Mereka menjawab serentak, “Ya, karena engkau tidak pernah berbohong kepada kami”.
Rasulullah melanjutkan,
“Maka,
janganlah kamu menyeru (menyembah) tuhan yang lain disamping Allah, yang
menyebabkan kamu termasuk orang-orang yang diazab. Dan, berilah
peringatan kepada kerabat-kerabatmu yang terdekat, dan rendahkan dirimu
terhadap orang-orang yang mengikutimu, yaitu orang-orang yang beriman”. (Asy-Syu’ara’: 213-215).

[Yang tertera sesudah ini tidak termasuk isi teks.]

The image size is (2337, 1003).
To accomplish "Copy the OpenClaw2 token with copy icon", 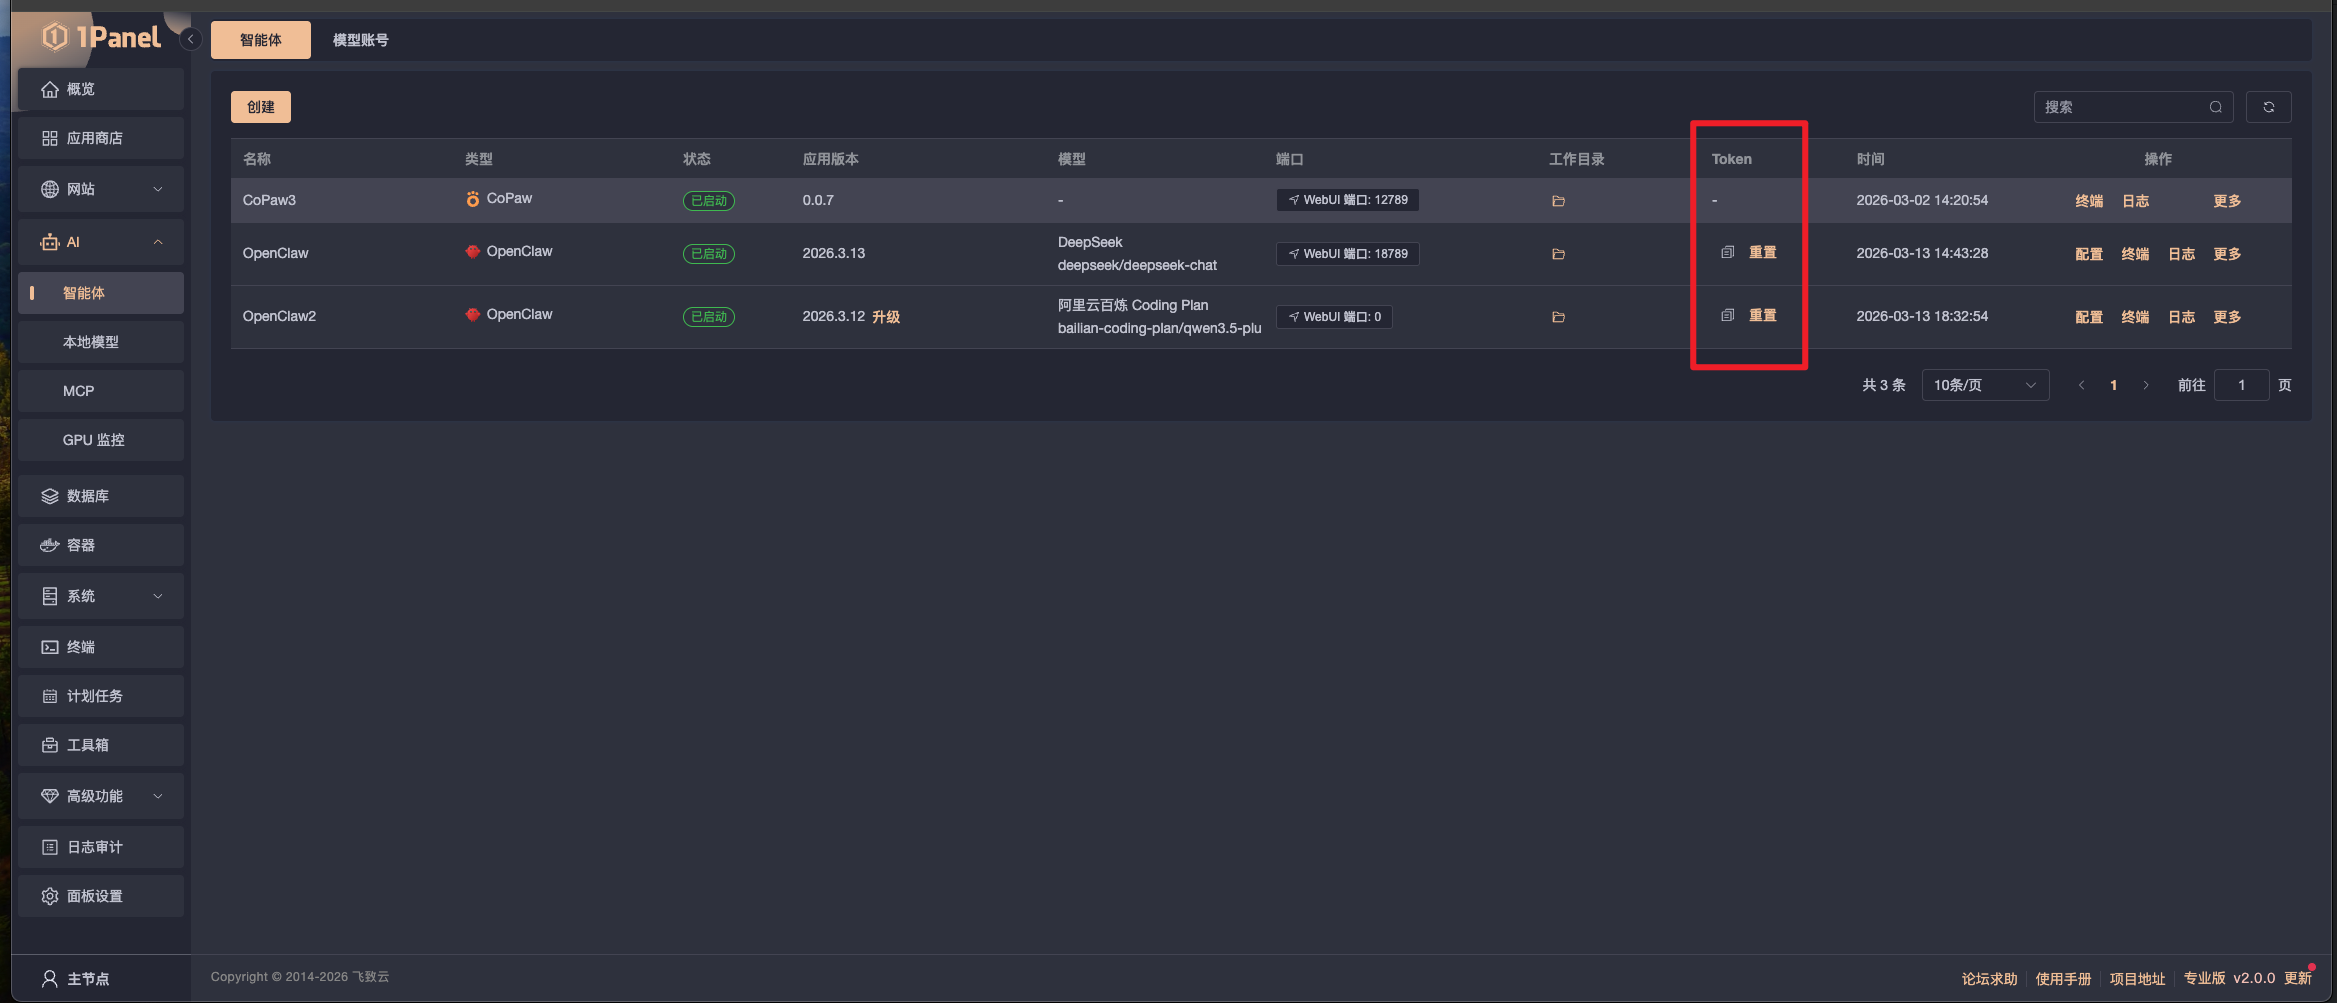I will (1727, 315).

Kerumunan orang itu lalu bubar. Ada yang percaya dan ada yang tidak, masing-masing membela argumentasi dan kebenarannya.
Sementara itu, Rasulullah shallallahu ‘alaihi wasallam
pulang kembali ke rumahnya. Abdullah pun kembali juga dengan membawa
kata-kata baru yang dilontarkan Muhammad al-Amin itu. Ternyata,
kata-katanya meyakinkan kalbunya, lalu ia pergi menyusul Muhammad ke
rumahnya dan meyatakan keislamannya di sana.
Sesudah ia mengucapkan kalimat syahadat, lalu ia mengajak kedua
saudara perempuannya masuk Islam juga dan ternyata mereka mengikuti
jejaknya, malah ia menjadikan salah sebuah ruangan dalam rumahnya
sebagai mushalla untuk beribadah dengan tekun dan khusyu’ kepada Allah
Ta’ala.
Akan tetapi, Quraisy telah menunggangi kepalanya sendiri. Ia
memaklumatkan perang tanpa ampun terhadap dakwah itu dan bertindak kejam
dan keji terhadap para mustadh’afin (orang-orang yang lemah) yang berani mengikuti ajaran Muhammad termasuk juga Abdullah.

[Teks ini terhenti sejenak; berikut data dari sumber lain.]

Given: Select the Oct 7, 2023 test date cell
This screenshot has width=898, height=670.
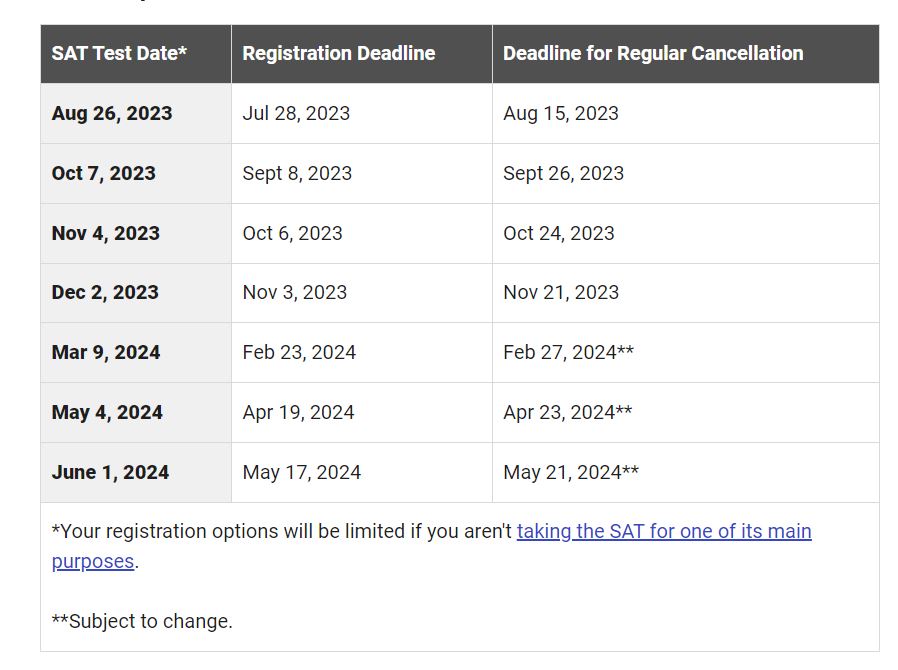Looking at the screenshot, I should tap(136, 174).
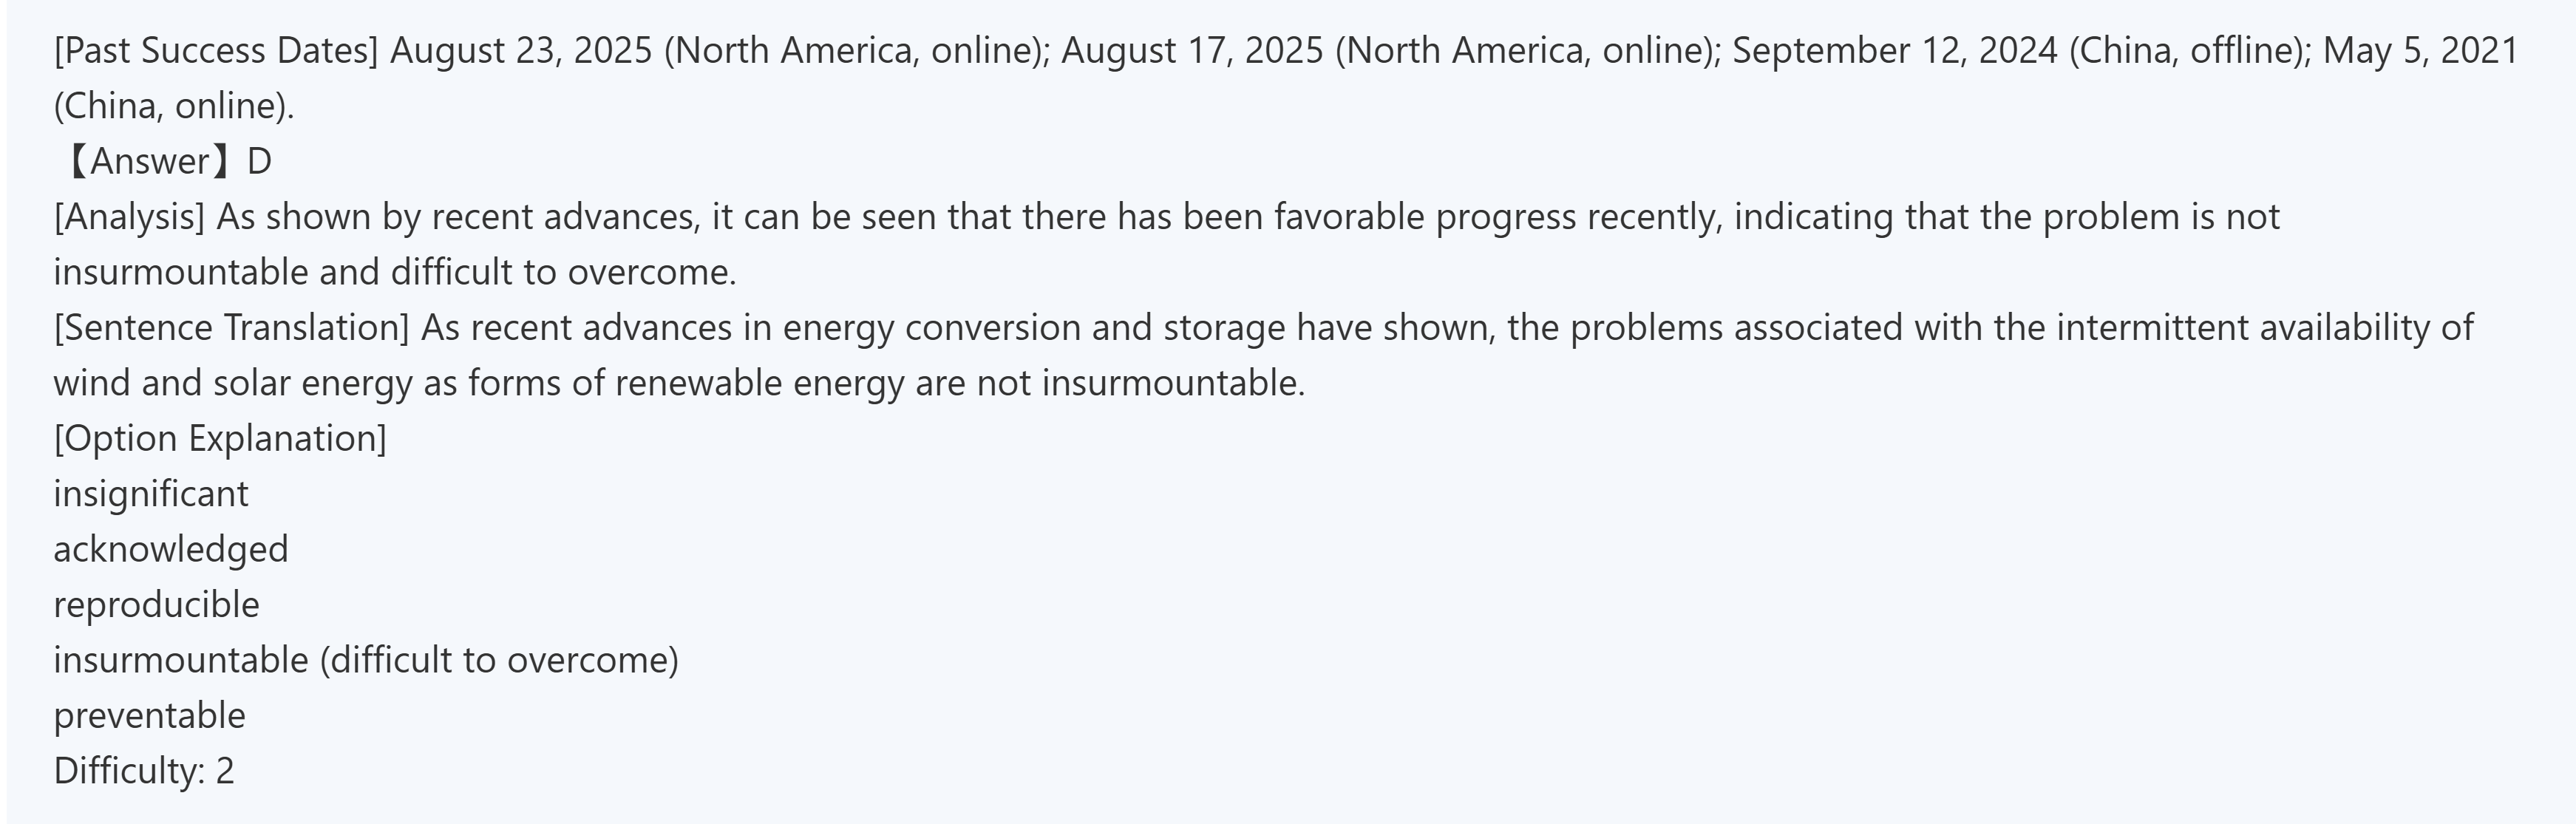2576x824 pixels.
Task: Select 'insurmountable (difficult to overcome)' option line
Action: click(366, 660)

Beberapa orang mustadh’afin datang menghadap Rasulullah Shallallahu ‘alaihi wasallam dan meminta supaya Allah meringankan beban yang mereka derita. Dengan agak gusar, Rasulullah bersabda:
“Demi Allah, orang-orang sebelum kalian ditangkap dan tubuhnya dibelah
dua, namun mereka tidak bergeser dari agamanya sedikitpun. Ada lagi yang
tubuhnya disisir dengan sisir besi diantara tulang dan dagingnya,
tetapi hal itu tidak memaksa mereka beralih agama. Hal ini akan berjalan
terus hingga para musafir dari Shan’a’ ke Hadramaut tidak merasa gentar
lagi selain kepada Allah atau para gembala tidak takut lagi kepada
ternaknya dari terkaman srigala, tetapi memanglah kalian suatu kaum yang
terburu nafsu”.
Penyiksaan Quraisy makin ganas dan kejam. Abu Jahal menyiksa dan menganiaya Sumayyah, ibu Ammar radhiallahu ‘anhu hingga tewas, begitu pula suaminya, Yasir dan puteranya, Ammar.

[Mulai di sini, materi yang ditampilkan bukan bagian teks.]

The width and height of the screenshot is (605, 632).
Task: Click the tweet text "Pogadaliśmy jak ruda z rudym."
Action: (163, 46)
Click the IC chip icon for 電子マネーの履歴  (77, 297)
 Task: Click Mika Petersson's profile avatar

Sudah tentu berita itu menimbulkan rasa ngeri dan gelisah pada kaum
mustadh’afin karena mereka tidak diperkenankan memaklumatkan perang
terhadap kaum mustakbirin (orang-orang bangsawan) itu. Apa yang harus
mereka lakukan sedangkan kaum kafir Quraisy tidak henti-hentinya
melakukan tindakan penindasan dan perang permusuhan?.
Mereka berkumpul dengan Rasulullah Shallallahu ‘alaihi wasallam untuk meminta dicarikan jalan pemecahan dari ancaman dan terkaman orang-orang ganas dan buas yang tidak berprikemanusiaan itu.
Pada saat itulah, Rasulullah Shallallahu ‘alaihi wasallam mengemukakan gagasannya:
“Kalau
kalian mau hijrah ke negeri Habasyah, disana terdapat seorang raja yang
tidak berlaku zhalim kepada siapapun, dialah negeri kejujuran hingga
Allah membukakan kelapangan dari keadaan kalian dewasa ini”.
Kini, mereka diperkenankan melakukan hijrah, menyelamatkan diri dan
agamanya ke negeri yang lebih aman agar bisa menunaikan ibadahnya dengan
bebas dan tenang.
Pada waktu itu, Abdullah dan kedua saudara laki-lakinya serta kedua
saudara perempuannya, bahkan dengan semua anggota keluarganya, pergi
hijrah ke negeri yang dimaksudkan Rasulullah Shallallahu ‘alaihi wasallam sebagai negeri kejujuran, yang rajanya tidak pernah berlaku zhalim itu.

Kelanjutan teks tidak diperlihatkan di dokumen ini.